Below is a block of entries; repeat exactly the lines starting at the line that contains "Image resolution: width=1361" and ending at the line that contains "Given: Click the 取消 button", both included.

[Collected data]
☆ ☆ ☆

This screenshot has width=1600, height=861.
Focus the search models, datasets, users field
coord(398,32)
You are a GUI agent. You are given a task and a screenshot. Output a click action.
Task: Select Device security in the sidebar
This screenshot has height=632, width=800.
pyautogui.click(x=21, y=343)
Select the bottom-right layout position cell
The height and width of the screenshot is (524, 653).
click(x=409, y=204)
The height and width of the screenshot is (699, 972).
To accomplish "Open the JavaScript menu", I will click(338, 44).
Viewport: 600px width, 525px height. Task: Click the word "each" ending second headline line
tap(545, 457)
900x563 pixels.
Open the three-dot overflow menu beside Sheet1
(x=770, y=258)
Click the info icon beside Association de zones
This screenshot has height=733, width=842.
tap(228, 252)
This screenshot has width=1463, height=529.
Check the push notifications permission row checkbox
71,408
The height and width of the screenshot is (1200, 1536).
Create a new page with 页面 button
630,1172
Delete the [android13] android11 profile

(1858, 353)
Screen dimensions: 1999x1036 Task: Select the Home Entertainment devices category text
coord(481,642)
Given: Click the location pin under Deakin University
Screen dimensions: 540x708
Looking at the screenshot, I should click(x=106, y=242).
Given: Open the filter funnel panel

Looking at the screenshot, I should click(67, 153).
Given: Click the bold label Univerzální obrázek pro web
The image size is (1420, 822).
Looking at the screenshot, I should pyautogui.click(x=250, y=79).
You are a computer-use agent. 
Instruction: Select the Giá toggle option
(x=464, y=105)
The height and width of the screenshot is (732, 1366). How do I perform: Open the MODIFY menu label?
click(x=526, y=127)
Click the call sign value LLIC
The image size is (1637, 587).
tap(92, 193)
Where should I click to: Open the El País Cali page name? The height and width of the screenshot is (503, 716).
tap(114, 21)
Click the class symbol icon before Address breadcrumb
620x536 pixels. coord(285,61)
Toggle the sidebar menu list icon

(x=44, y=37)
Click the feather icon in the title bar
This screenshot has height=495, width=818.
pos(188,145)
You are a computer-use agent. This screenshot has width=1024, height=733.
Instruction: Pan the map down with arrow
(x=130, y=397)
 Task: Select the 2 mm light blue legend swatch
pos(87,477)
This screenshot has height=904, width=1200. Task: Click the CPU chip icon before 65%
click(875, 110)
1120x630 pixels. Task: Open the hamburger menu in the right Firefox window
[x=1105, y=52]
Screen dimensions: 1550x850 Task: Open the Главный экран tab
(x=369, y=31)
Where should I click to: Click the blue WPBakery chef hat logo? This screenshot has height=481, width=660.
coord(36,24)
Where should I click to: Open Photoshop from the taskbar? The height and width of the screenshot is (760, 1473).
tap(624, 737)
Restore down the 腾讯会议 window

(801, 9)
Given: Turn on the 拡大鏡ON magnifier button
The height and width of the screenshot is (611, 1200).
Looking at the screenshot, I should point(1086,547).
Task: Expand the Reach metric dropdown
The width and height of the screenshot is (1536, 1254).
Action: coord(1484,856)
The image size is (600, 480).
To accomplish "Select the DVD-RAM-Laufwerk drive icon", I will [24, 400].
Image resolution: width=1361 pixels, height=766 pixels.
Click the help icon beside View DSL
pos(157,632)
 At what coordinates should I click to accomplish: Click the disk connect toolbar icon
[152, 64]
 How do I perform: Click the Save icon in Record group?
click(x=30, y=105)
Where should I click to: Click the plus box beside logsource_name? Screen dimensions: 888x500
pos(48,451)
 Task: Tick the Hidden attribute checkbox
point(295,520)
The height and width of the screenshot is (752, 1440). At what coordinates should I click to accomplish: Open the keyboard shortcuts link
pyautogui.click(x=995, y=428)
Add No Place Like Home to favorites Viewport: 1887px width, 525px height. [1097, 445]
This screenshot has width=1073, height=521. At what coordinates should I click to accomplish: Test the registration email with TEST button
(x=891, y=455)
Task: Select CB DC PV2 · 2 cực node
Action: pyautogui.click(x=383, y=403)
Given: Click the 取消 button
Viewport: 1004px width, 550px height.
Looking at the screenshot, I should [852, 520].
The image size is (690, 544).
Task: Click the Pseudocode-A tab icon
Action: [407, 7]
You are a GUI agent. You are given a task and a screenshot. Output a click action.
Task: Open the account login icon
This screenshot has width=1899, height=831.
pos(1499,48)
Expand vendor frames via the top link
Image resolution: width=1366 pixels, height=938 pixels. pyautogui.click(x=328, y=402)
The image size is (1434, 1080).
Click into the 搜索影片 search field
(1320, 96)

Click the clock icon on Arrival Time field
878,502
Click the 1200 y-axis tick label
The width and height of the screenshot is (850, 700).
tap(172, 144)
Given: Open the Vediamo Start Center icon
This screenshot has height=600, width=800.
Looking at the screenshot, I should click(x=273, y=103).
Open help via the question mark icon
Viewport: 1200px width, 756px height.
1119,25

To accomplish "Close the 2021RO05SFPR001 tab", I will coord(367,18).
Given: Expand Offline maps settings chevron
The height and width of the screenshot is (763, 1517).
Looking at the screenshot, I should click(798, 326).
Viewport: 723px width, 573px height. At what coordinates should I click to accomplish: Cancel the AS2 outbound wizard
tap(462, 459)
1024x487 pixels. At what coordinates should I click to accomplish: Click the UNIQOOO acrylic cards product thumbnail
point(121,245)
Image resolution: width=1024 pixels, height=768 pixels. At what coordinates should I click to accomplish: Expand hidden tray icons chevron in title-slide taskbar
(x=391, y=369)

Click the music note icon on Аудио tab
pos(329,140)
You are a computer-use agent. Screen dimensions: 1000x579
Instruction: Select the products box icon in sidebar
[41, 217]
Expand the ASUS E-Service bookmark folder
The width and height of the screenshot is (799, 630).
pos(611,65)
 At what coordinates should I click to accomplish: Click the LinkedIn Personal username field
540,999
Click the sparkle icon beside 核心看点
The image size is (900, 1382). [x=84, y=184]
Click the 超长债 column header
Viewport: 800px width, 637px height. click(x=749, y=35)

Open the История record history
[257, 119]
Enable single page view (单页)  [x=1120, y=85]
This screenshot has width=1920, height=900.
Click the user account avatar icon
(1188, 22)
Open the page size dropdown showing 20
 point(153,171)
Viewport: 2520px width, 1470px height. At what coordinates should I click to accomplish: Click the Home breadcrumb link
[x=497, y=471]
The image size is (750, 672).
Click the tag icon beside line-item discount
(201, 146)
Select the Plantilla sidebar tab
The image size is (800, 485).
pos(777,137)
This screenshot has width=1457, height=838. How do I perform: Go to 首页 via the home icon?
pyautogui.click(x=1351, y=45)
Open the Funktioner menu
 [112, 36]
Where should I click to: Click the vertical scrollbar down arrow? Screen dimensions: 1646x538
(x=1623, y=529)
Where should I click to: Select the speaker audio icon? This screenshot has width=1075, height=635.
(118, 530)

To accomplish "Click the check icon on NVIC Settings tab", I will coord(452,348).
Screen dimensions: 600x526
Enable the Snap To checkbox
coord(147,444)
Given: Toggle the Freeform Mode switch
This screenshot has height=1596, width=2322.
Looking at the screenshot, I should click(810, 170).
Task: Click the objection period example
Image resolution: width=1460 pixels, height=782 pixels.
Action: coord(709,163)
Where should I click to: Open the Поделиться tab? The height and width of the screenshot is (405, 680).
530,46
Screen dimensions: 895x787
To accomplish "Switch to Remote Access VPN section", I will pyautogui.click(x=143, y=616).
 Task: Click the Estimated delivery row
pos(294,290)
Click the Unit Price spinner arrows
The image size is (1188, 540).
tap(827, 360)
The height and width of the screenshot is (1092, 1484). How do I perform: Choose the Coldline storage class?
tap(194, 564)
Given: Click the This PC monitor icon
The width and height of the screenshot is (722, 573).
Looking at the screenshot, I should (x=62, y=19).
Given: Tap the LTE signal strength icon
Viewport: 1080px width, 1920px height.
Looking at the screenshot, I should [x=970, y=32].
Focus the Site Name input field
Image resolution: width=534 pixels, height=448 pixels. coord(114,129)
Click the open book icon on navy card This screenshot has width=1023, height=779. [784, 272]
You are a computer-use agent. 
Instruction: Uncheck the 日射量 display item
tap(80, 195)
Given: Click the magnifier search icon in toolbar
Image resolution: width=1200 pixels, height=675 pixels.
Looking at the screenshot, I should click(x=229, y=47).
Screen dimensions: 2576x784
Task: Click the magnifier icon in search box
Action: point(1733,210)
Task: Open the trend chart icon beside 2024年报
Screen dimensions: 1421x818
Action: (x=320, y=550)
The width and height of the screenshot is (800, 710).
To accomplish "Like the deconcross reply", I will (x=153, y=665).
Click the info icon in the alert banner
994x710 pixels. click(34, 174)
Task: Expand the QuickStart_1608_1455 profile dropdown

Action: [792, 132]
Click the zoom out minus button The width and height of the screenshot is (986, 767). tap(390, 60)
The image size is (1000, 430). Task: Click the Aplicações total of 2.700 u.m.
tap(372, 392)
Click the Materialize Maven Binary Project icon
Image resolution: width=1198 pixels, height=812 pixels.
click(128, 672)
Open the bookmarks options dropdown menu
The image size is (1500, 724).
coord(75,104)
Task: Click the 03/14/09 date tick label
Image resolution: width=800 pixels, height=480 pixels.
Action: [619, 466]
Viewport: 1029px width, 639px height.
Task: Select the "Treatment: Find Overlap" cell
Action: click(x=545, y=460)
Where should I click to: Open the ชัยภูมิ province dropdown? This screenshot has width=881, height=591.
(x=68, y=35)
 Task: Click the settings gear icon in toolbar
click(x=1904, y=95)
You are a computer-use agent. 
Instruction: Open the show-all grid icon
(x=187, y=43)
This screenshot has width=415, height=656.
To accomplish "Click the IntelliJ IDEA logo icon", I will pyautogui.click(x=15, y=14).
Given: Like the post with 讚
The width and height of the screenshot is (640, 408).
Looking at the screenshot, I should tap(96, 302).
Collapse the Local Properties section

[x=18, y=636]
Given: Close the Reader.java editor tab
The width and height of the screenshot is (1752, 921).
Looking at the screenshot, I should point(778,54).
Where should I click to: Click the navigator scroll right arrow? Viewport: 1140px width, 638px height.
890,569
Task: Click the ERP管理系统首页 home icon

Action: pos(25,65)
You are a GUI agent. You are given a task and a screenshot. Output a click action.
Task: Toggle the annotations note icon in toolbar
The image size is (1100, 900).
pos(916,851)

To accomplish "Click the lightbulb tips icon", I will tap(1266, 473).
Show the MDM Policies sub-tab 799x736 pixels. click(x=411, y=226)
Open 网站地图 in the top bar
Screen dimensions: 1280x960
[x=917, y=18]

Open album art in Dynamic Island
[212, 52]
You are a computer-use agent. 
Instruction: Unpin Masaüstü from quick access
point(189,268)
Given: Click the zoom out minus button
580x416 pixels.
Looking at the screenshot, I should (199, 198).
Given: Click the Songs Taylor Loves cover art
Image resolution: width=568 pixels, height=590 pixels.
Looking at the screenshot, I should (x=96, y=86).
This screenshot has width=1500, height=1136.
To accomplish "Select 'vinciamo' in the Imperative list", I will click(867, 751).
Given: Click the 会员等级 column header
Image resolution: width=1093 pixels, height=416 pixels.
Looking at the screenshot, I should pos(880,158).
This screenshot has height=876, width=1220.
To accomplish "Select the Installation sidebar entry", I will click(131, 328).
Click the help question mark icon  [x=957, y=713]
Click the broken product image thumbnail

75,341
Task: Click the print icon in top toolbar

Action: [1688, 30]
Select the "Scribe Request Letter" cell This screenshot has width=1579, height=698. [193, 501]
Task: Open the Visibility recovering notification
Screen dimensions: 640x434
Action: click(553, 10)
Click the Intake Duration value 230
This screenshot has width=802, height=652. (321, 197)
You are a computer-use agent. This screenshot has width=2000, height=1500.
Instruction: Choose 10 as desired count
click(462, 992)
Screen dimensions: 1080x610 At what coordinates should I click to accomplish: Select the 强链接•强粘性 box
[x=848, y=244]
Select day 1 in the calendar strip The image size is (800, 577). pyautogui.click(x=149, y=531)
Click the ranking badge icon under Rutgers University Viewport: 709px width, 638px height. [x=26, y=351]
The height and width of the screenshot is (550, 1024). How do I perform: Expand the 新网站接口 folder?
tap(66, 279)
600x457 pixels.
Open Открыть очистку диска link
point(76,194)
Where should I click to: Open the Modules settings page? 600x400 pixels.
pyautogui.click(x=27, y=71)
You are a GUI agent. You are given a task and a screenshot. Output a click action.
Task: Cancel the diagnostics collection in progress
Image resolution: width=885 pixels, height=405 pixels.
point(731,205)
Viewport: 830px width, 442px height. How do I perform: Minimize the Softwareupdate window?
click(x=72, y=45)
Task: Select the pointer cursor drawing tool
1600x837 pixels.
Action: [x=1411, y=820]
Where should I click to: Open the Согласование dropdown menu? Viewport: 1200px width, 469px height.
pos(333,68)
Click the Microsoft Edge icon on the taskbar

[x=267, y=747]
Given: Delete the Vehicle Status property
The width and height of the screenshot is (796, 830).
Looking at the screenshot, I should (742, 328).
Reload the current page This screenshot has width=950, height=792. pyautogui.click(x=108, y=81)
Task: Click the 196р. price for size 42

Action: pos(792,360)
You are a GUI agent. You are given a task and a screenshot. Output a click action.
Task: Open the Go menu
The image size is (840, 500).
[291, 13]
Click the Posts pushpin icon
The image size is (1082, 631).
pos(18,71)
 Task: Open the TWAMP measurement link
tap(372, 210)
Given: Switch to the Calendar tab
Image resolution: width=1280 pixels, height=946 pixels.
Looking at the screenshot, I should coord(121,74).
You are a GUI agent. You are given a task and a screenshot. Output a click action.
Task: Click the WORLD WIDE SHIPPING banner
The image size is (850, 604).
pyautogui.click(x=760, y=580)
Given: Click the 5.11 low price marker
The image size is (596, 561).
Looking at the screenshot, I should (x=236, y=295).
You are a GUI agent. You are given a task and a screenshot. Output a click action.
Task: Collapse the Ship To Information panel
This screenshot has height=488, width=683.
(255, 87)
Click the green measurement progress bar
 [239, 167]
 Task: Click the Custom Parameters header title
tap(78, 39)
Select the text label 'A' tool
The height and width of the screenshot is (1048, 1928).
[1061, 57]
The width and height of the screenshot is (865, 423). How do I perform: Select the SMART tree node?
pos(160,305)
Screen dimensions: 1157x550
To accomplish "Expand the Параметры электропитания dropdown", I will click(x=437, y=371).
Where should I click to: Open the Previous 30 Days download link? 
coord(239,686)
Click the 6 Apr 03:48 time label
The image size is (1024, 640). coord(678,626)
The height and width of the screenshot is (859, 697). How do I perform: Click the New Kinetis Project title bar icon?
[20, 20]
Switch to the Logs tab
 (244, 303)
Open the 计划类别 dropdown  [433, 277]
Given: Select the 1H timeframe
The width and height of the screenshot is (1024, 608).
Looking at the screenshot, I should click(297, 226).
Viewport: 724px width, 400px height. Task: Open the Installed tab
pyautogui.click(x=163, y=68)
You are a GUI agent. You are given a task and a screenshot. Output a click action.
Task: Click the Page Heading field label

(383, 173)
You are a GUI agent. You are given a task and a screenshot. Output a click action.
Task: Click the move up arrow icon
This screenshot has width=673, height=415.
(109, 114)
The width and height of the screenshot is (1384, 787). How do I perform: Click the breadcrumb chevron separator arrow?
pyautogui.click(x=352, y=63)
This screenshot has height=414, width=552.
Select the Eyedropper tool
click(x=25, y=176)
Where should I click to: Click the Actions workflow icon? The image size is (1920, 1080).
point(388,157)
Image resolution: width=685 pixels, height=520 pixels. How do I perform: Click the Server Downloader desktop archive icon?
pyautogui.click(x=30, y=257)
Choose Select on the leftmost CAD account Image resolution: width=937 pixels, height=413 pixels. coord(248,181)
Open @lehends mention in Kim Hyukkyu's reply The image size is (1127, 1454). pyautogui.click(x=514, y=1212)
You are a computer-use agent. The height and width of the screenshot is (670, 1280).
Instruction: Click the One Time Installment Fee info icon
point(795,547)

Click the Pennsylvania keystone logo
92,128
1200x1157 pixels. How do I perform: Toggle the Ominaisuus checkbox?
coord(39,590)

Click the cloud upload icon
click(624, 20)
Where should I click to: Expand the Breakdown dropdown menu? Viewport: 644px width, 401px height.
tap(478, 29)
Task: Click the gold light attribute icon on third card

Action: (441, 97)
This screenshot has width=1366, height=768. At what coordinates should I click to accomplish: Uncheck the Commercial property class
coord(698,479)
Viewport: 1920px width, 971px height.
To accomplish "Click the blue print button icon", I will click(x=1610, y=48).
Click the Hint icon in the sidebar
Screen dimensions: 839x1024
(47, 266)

☆ ☆ ☆

• [Result]
Image resolution: width=1361 pixels, height=766 pixels.
Click the help icon beside View DSL
pos(157,632)
 At what coordinates should I click to accomplish: Click the disk connect toolbar icon
[152, 64]
 How do I perform: Click the Save icon in Record group?
click(x=30, y=105)
Where should I click to: Click the plus box beside logsource_name? Screen dimensions: 888x500
pos(48,451)
 Task: Tick the Hidden attribute checkbox
point(295,520)
The height and width of the screenshot is (752, 1440). At what coordinates should I click to accomplish: Open the keyboard shortcuts link
pyautogui.click(x=995, y=428)
Add No Place Like Home to favorites Viewport: 1887px width, 525px height. [1097, 445]
This screenshot has width=1073, height=521. At what coordinates should I click to accomplish: Test the registration email with TEST button
(x=891, y=455)
Task: Select CB DC PV2 · 2 cực node
Action: pyautogui.click(x=383, y=403)
Given: Click the 取消 button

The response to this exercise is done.